先日、年商3億円ほどの建設業を営む社長から、こんな電話がかかってきました。
「税務調査が終わったんですが……追徴が800万円になりそうで。社宅を使った節税をやっていたんですが、全部否認されてしまって」
言葉の端々から、動揺が伝わってきました。不動産を使った節税は、うまくやれば確かに強力な手法です。ただ、やり方を間違えると、節税どころか大きなダメージになりかねません。
法人の不動産節税で陥りやすい失敗パターンを3つ、順番に見ていきたいと思います。
3位:「経費=節税額」という思い込み
「年間120万円の経費が落ちるから、そのまま120万円得をする」——こういう認識の社長、実は少なくありません。
でも、これは正確ではないんです。
法人税率(中小企業の実効税率で概ね30〜34%程度)で計算すると、120万円の経費計上によって減らせる税金は40万円前後にとどまります。

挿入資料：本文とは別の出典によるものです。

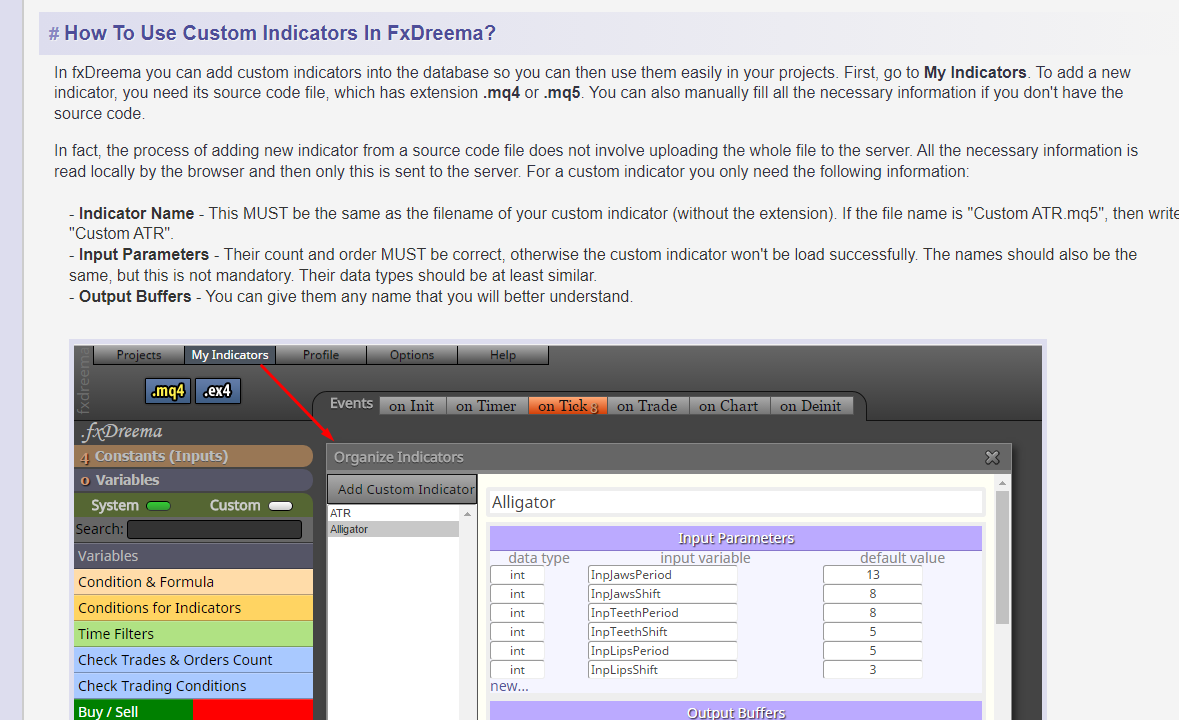Image resolution: width=1179 pixels, height=720 pixels.
Task: Click the .ex4 compile icon
Action: coord(218,391)
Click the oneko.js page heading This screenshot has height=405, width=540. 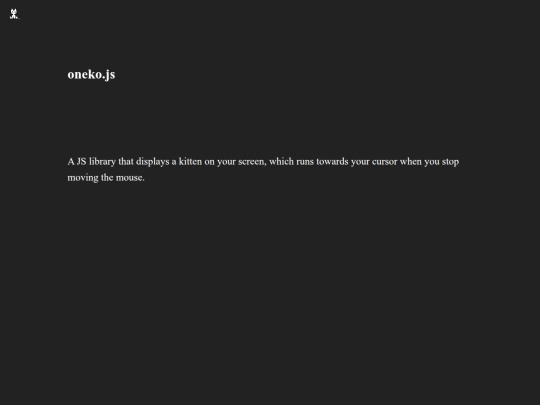pyautogui.click(x=91, y=75)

120万円払って、手元に残るのは40万円の節税効果。残りの80万円はキャッシュが出ていくだけです。
もちろん、不動産を活用することで会社に資産が積み上がるという側面はあります。ただ、「経費が増えた=それだけ節税できた」という感覚のまま意思決定をすると、投資判断が狂います。本当にペイするかどうか、最初に試算しておくことが大切です。
2位:売るときに「取り戻される」出口課税
不動産を使った節税でもっと見落とされがちなのが、出口——つまり売却時の課税です。
法人が不動産を保有している間は、減価償却費を毎年経費に計上できます。それ自体は正当な節税です。ただし、減価償却した分だけ帳簿上の価値(簿価)は下がっていきます。
そして不動産を売却するとき、売却価格と簿価の差額が「売却益」として法人の利益に計上されます。この売却益に対して、法人税(最大34%程度)が課税されるんです。
たとえば、5,000万円で購入した物件が、20年の減価償却で簿価が1,000万円になったとします。それを4,500万円で売却できた場合、売却益は3,500万円。そこに課税されると、1,000万円超の税負担が生じることもあります。
「毎年の節税分が、売るときにまとめて取り戻される」——こう表現するとわかりやすいかもしれません。出口課税を最初から計算に入れて、それでも有利かどうかを確認する視点が欠かせません。
1位:実態のない社宅・経費の計上
さて、冒頭の社長が800万円の追徴を受けたのは、まさにこのケースでした。
社宅として法人で不動産を購入し、役員が住む形をとれば、家賃相当額を会社の経費にすることができます。これ自体は合法的な節税手法です。
ただ、「形だけ社宅にして、実際には役員や家族が私的に使っている」という実態は、税務調査で厳しくチェックされます。
実態がないと判断されると「仮装・隠蔽」とみなされ、通常の延滞税に加えて重加算税(35%)が上乗せされます。節税のつもりが、元の税額より多く払う羽目になることも珍しくありません。こういったケースでは追徴税額が800万円を超えることもあり、しかも過去にさかのぼって修正されるので「知らなかった」では済まないんです。
社宅として使用するなら、住民票の移動、光熱費の実績、実際の生活の痕跡——こうした証拠を整えておくことが最低条件です。
不動産節税は「最初の設計」で決まる
3つのミスに共通しているのは、どれも「始める前にわかっていれば避けられた」という点です。
不動産節税は確かに有効な手法ですが、入口の節税だけでなく出口の課税まで計算し、実態を伴った運用ができてはじめて効果が出ます。顧問税理士と「5年後・10年後に売ったとき、手元にいくら残るか」を一度シミュレーションしていない社長は、今期中にその確認を取っておくことをおすすめします。
800万円の後悔は、ちょっとした確認と設計で防げることがほとんどです。
※本記事は一般的な情報提供を目的としています。具体的な税務判断は税理士にご相談ください。